On Inauguration Day, Congressional leaders will sit down to a lunch of seafood stew, pheasant and sponge cake with the new president and vice president.

The Inaugural Luncheon is a century-old tradition, bringing together government leaders for a formal meal inside the Capitol.

In Statuary Hall, the new Cabinet, the Supreme Court and the Congressional leadership celebrate the first day of the new presidency with a three-course meal and a musical performance.

The menu and atmosphere changes depending on the inauguration’s theme. This year, it’s all related to former President Abraham Lincoln, whose words, “A New Birth of Freedom,” inspired the 2009 inauguration theme.

The Joint Congressional Committee on Inaugural Ceremonies announced the luncheon’s menu Friday.

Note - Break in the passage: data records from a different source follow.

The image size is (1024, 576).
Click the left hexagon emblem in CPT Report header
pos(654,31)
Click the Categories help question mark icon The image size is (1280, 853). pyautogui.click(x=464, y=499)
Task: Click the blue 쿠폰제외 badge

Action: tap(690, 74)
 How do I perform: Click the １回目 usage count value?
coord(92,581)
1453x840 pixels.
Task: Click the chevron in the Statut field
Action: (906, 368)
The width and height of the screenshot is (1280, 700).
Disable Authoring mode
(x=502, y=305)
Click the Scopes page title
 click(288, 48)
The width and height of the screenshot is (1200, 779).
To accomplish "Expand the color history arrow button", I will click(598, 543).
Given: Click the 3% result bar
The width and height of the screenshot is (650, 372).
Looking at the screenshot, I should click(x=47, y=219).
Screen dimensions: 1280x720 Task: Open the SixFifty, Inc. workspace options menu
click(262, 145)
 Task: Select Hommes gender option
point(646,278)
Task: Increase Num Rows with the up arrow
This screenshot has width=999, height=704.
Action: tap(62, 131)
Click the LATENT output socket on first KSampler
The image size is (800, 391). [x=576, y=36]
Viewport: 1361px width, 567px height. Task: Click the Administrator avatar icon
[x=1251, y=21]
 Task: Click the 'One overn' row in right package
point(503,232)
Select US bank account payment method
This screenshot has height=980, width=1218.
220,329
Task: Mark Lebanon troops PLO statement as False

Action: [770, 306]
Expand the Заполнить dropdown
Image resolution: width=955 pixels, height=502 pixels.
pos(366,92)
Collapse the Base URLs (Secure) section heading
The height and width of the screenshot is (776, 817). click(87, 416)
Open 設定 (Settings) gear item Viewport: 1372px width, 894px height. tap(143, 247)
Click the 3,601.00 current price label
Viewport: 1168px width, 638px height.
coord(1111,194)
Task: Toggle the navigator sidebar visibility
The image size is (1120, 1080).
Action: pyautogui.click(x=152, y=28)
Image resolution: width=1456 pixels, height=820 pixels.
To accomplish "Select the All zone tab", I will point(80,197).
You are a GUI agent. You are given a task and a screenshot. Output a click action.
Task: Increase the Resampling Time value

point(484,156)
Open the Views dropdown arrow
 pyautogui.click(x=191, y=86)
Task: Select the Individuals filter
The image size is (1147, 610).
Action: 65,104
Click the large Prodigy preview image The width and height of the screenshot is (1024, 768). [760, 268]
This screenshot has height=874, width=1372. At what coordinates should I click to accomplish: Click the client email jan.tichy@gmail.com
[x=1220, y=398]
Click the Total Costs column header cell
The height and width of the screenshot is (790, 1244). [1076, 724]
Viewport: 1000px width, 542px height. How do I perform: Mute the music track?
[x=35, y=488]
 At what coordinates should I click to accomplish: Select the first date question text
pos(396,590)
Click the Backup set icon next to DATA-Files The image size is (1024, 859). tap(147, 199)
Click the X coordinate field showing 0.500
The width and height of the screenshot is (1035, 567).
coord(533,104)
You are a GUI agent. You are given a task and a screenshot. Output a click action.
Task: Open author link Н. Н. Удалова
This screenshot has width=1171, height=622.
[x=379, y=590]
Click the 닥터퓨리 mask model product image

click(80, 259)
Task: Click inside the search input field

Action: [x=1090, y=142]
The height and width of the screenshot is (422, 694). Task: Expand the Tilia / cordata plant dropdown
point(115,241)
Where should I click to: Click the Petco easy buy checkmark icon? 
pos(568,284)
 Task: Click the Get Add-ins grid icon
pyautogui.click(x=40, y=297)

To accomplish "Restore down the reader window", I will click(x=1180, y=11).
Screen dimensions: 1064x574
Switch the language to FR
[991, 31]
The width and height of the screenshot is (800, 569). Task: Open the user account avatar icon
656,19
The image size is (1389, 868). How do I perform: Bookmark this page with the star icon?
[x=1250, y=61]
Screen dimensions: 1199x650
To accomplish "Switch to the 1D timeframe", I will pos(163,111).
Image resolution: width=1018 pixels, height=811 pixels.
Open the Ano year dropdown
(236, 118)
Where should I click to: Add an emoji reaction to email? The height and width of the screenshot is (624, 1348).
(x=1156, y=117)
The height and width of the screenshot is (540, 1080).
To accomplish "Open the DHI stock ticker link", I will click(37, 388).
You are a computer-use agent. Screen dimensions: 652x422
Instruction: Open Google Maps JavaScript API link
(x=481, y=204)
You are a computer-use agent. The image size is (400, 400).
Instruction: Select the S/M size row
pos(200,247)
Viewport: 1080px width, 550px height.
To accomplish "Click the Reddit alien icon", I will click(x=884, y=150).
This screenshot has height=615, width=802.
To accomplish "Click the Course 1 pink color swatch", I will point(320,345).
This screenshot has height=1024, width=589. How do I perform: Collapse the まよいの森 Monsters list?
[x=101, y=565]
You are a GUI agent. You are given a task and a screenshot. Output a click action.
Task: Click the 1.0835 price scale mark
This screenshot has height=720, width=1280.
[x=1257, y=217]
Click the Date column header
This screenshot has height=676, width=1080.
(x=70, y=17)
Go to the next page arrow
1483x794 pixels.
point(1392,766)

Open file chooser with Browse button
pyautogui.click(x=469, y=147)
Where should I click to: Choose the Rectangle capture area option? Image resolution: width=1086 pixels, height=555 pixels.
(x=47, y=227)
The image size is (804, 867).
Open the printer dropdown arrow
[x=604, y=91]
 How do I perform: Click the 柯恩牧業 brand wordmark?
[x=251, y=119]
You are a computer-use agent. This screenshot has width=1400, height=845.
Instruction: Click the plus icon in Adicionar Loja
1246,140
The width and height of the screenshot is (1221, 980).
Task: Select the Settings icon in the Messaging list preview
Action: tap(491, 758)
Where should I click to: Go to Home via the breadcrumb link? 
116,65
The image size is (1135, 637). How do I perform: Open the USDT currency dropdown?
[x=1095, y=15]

“Growing up in the frontier regions of Kentucky and Indiana, the sixteenth President favored simple foods including root vegetables and wild game,” reads the release. “As his tastes matured, he became fond of stewed and scalloped oysters. For dessert or a snack, nothing pleased him more than a fresh apple or an apple cake.”

Design Cuisine, a Virginia-based catering company, has tied it all into their menu. For the first course, guests will have seafood stew. The second is a “Brace of American Birds (pheasant and duck), served with Sour Cherry Chutney and Molasses Sweet Potatoes.” And dessert will be an apple cinnamon sponge cake and sweet cream glacé.

Each dish will get a new glass of wine, all from California, the home state of the inaugural committee chairman, Sen. Dianne Feinstein (D).

The luncheon also includes all the accouterments of a formal dinner. The Smithsonian Chamber Players will provide the music, while guests will eat off replicas of the china from the Lincoln presidency.

In the background, Thomas Hill’s painting, “View of the Yosemite Valley,” will represent Lincoln’s signing of the Yosemite Grant, which made Yosemite Valley and the Mariposa Grove of Giant Sequoias a public reserve.

And, of course, everyone will get gifts — crystal bowls for President-elect Barack Obama and Vice President-elect Joseph Biden, and crystal vases for about 200 guests.